The missing part of the puzzle is maturity. Most corporations took advantage of the low 2021-2022 rates to roll over their debt into low-interest bonds that mature between 2025-2027. Similarly, the bulk of U.S. government securities have maturities between 2-7 years. So they're insulated from higher interest rates for at least 2 years, and can keep going business-as-usual until then (at which point, they will probably just go bankrupt). If the Fed drops rates before then, they never feel the impact. Of course, the Fed has no incentive to drop rates before then if the economy keeps on humming well and we don't see workers reallocated from zombie companies to sectors that need them, making this a game of chicken between the Fed and corporate debt.

It wouldn't surprise me if much of the market predictions for 7 rate cuts this year (while the Fed is insisting on no more than 3) is traders assuming that if they don't start cutting in earnest before the end of this year, lots of companies will go bankrupt next year, and the Fed won't let that happen, so therefore the Fed will cut. Which is logical for traders accustomed to the "Fed put", but I think the days of the Fed encouraging moral hazard might be over.

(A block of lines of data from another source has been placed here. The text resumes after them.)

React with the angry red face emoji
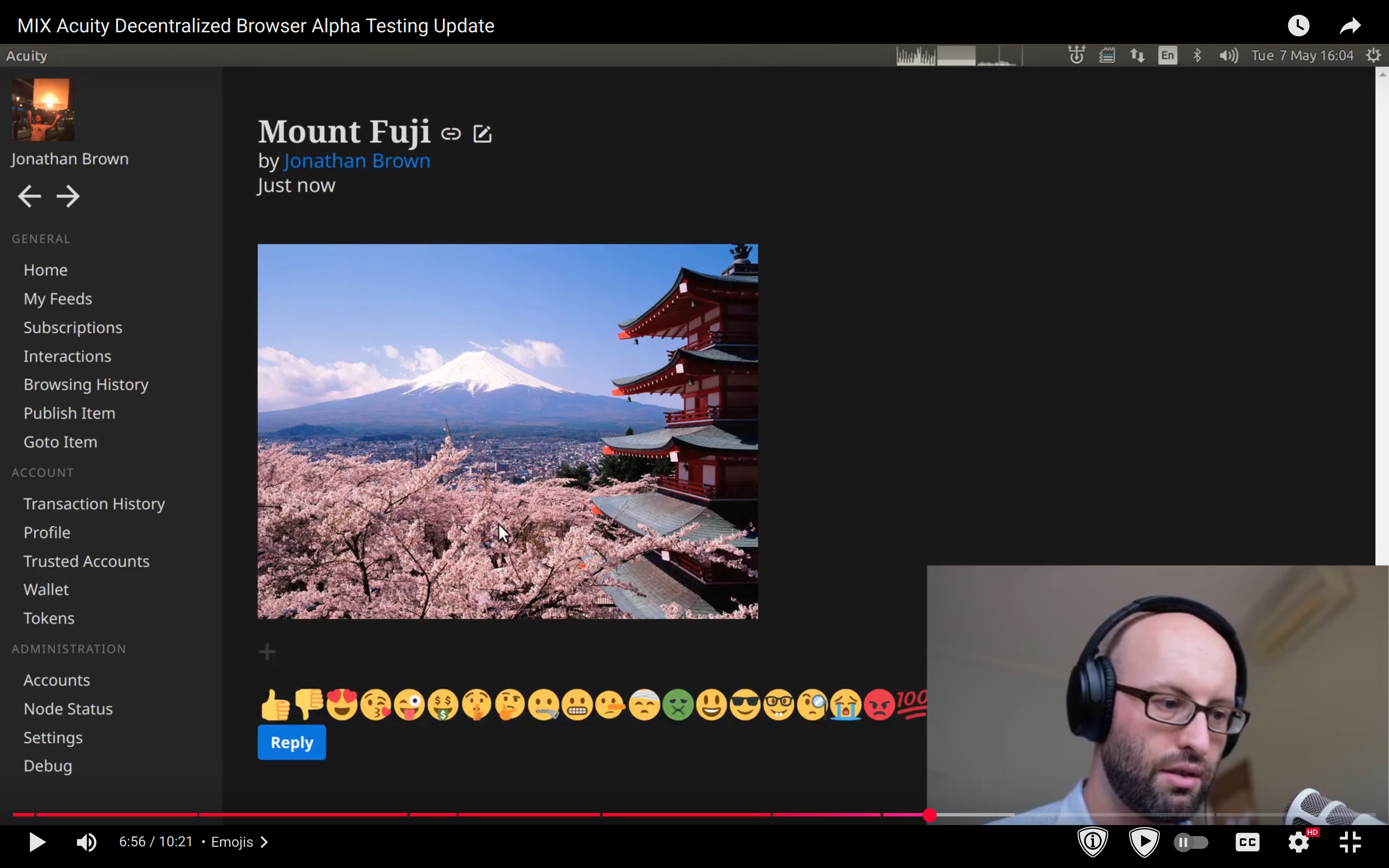 point(879,705)
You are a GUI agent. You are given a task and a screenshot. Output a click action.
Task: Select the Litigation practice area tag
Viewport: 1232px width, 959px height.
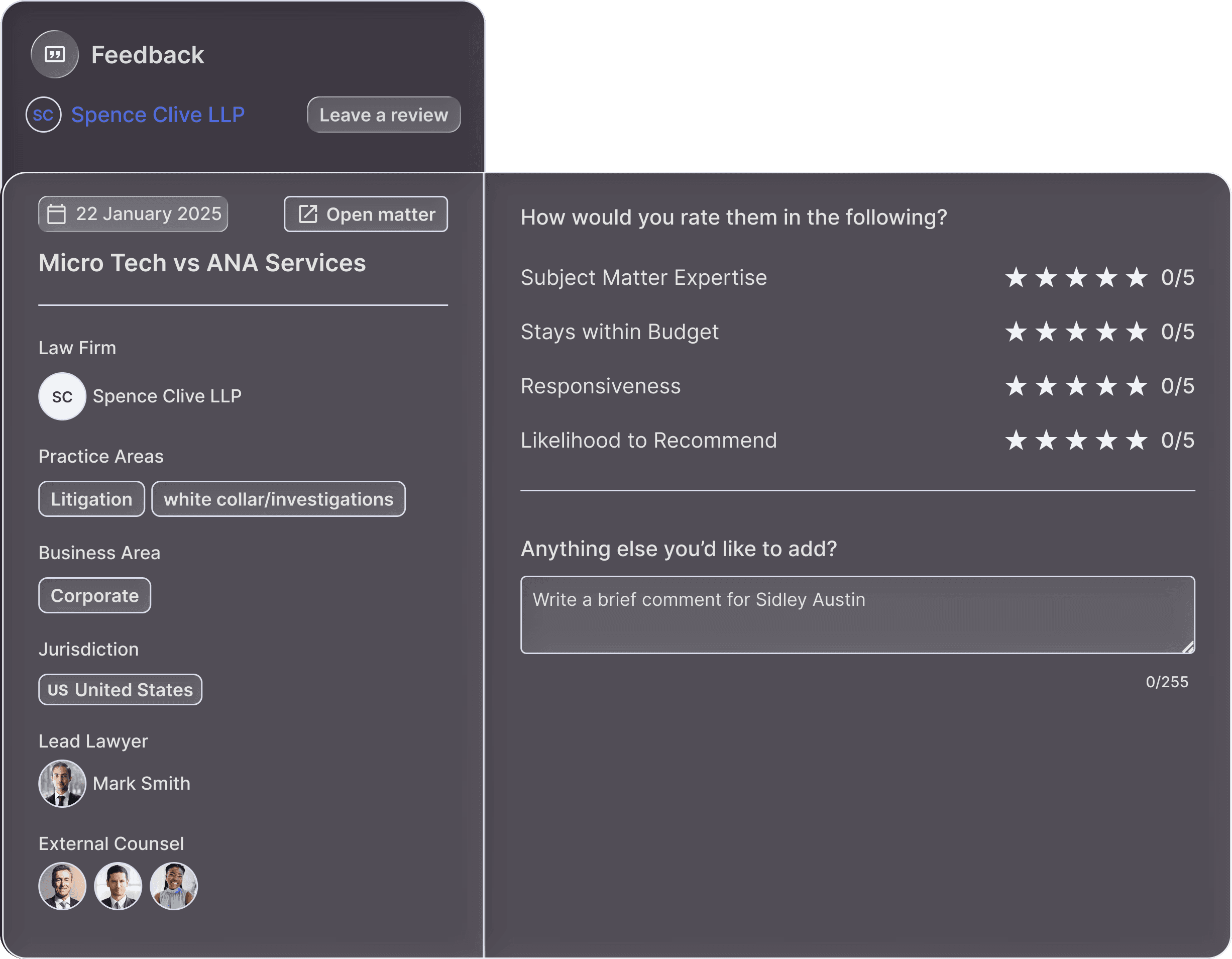coord(91,499)
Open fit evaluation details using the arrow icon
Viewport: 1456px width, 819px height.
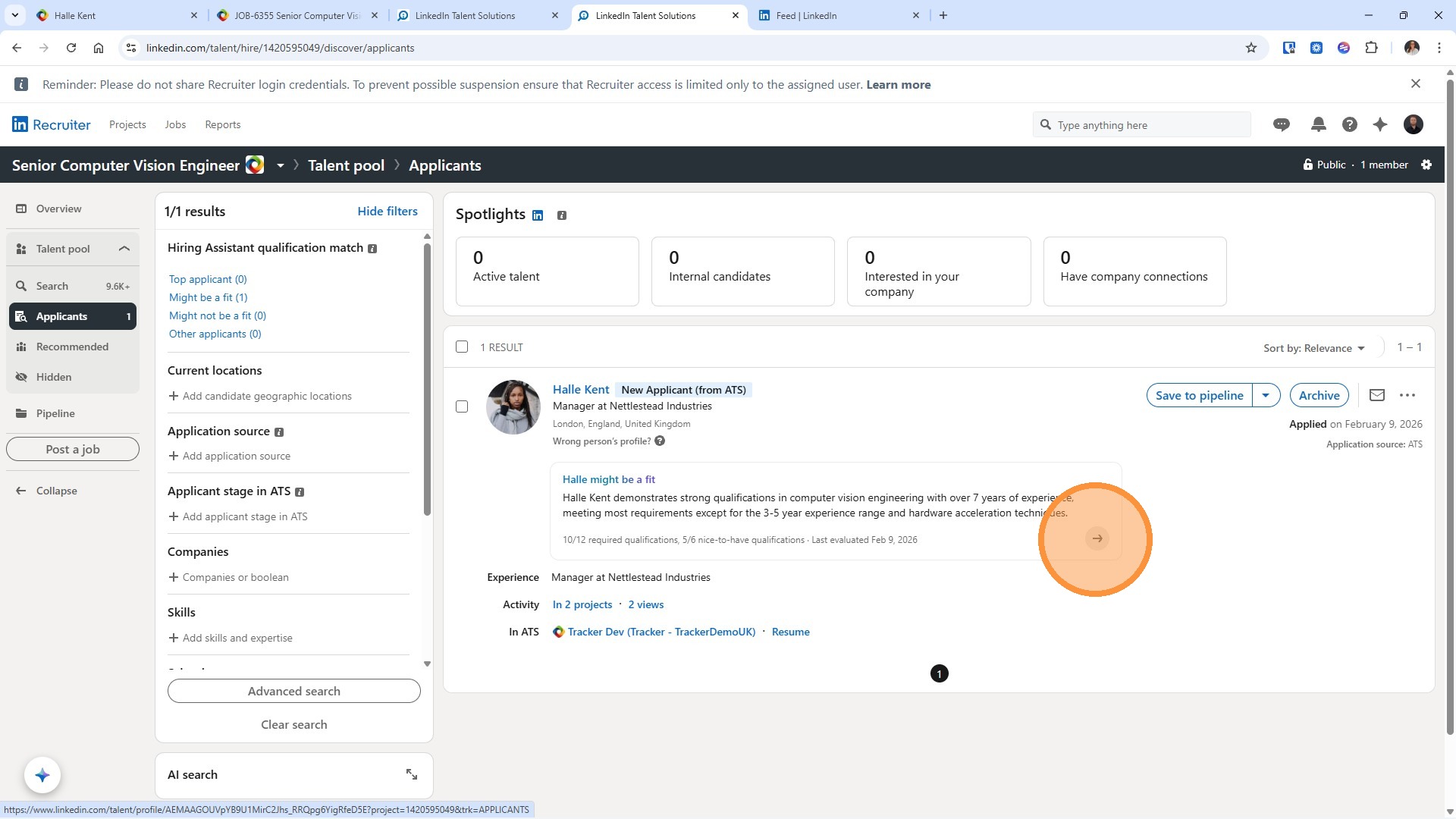tap(1097, 538)
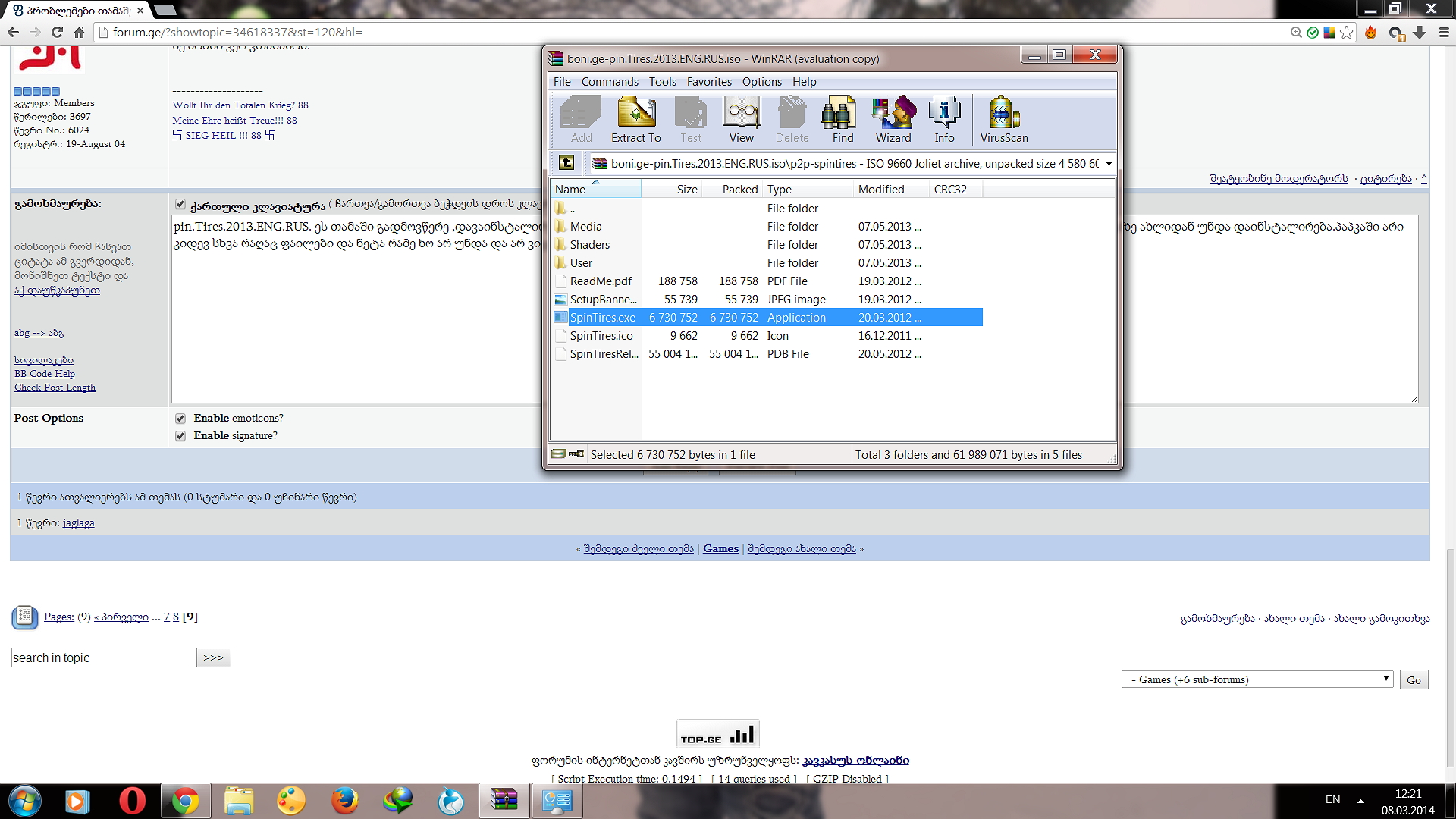Click the Find binoculars icon
Screen dimensions: 1456x819
click(842, 119)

So if you guys had actually clicked on my link, you'd see that much of the highlighted issue was that 1) all of the months before the December yearly adjustment were down, so we adjusted down, then at the end of the year we adjusted the whole shebang back up. 2) The negative data was actually mostly tied to the household survey for unemployment and general financial health. Overall, we're seeing people complain that life is hard to afford and there's a general upward trend of low-wage positions (low wages are getting less low over time, more than higher wages are). This backed up my current employer, one of the Big 3 automakers having just massively increased the line worker salary in the UAW negotiation (to something like 2.5x what a Tesla assembly worker makes) while having suppressed promotions and wage increases in white collar areas. The government and health care sectors are up but counter cyclical. Similarly, construction is up in places like Michigan not because people are building more (just check the construction surveys for that one) but because the state finally saved some money for fixing the damn roads, then got a windfall of COVID assistance that had to be spent, not saved, and had to be used quickly, so they turned fixing 2 freeways into fixing 5 freeways simultaneously, which requires a lot of additional road construction workers. As another commenter further down pointed out, those jobs are not sticking around past 2026, when most of that work is scheduled to end. Meanwhile, the announcements of layoffs in anything that makes over $80k/yr is increasing...


> I've been reading a lot of commentary saying that most of the posted job openings are fake (which I also experience anecdotally as true)

+1. I saw a couple of ads this morning where they clearly state that they're only soliciting resumes to grow their "talent pool."